By Karena Crerar and Corazon Sefu-Wandimi
It’s been a whirlwind two years for many businesses, as they were faced with one crisis after the next. This is when many recognised the crucial role that effective communications and public relations plays in businesses, and how it has been at the heart of navigating the storms brought on by the Covid-19 pandemic.
And as the global industry heads to a post-pandemic reality which sees it at a stronger footing than ever before – PR and communications agencies and professionals have certainly claimed their seat at the boardroom table, and it’s time to make more room.
From crafting effective crisis management strategies and navigating how to minimize reputational risk for clients, to expanding clients’ reach on digital and social media – the shift in focus to these areas of business has been substantial in the African region.
This according to a new report by the Public Relations and Communications Association (PRCA), titled, The State of the African PR Landscape 2022.
This is the first report by PRCA Africa, which is the newest arm of the world’s largest professional PR body, and which surveyed over 550 PR and communications practitioners from across 27 countries within Africa.
Two findings contained in the report show not only the agility and credibility of the industry, but also, it’s wide scope to effect tangible and positive change for businesses.
According to the report, 67% of respondents say the perception of PR has improved over the past two years, and not only that, when asked to describe the profession’s standing in the boardroom, 33% say leaders were relying on PR counsel more than ever.
“Across the world, PR professionals are increasingly taking more strategic and senior positions in companies – but there are still organisations where it is a relatively ignored or misunderstood discipline,” the report notes.
For Karena Crerar, CEO of Edelman Africa, bringing in PR and communications practitioners and agencies sooner as part of the strategic and advisory team for businesses, has value far beyond just navigating a crisis.
“We often find from a reputation management perspective that when struck by a crisis, companies like to hold their cards close because they’re not sure in that moment who to trust” she explains.
“They tend to only engage legal counsel at that point, which is certainly the right thing to do, but bringing in a reputation management partner with an ‘outside-in’ view is so important because otherwise, you’re consulting in an echo-chamber.”
Crerar says the advantage of entrusting PR and communications professionals to steer the communications of the business from the outset is about ensuring you always have the right counsel and positioning, long before you need it in a crisis.
The PRCA Africa report also crucially notes the changing role of the sector, and asked respondents which PR activities they thought had become more important in their country in the past two years.
Digital and social media led the charge by way of increased importance for practitioners at 51%, followed by reputation management at 48%, and crisis management at 47%.
To this, Crerar posits: “I do think that the pandemic provided an opportunity for communications consultancies to elevate their role for businesses and truly have a seat at the table in terms of real, risk related conversations.
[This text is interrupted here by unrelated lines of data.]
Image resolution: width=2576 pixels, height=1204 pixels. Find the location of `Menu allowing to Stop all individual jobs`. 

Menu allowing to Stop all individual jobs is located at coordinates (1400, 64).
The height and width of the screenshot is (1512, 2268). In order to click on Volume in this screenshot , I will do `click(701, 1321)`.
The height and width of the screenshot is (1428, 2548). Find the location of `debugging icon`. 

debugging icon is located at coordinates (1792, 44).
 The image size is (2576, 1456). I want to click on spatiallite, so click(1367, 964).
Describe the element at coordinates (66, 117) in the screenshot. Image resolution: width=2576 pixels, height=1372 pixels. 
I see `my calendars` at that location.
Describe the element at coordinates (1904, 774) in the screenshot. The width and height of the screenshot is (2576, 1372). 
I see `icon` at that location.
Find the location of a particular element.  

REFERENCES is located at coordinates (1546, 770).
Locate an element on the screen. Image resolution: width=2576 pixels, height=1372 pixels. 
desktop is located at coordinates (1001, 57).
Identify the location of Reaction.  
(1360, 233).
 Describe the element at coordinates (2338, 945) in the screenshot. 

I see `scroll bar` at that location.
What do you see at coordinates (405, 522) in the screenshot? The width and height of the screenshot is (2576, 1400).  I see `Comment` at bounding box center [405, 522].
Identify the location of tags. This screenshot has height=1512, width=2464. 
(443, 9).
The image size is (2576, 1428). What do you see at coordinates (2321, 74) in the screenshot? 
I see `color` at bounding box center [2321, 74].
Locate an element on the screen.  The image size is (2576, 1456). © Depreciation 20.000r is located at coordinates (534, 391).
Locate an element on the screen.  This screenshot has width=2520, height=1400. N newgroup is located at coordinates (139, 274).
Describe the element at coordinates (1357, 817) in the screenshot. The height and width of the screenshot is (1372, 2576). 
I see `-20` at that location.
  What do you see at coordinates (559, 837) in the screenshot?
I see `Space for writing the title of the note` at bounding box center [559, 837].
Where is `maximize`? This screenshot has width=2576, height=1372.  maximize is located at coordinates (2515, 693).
It created numerous unfamiliar scenarios and challenges that left some companies with no choice but to seek external expertise. On the flip side, firms such as Edelman were rallying globally to determine best practice for clients based on research and expertise.”
According to the report, COVID-19 contributed to a decline in the importance of event planning and organisation, as they only showed meagre levels of importance during the last two years. This is understandable in the context of the widespread lockdowns and restrictions on gatherings many countries in the region implemented.
In terms of what she would like to see going forward for the industry, Crerar says: “I believe communications has a fundamental role to play in many aspects of business, including but not limited to employee engagement after ‘the great resignation’, sustainability strategies and purpose-driven work. I think going forward, it’s about continuing to find ways to elevate the role that we play in helping organisations to build trust with their stakeholders – regardless of which areas of the business that is driven by – to achieve sustainable impact and outcomes.”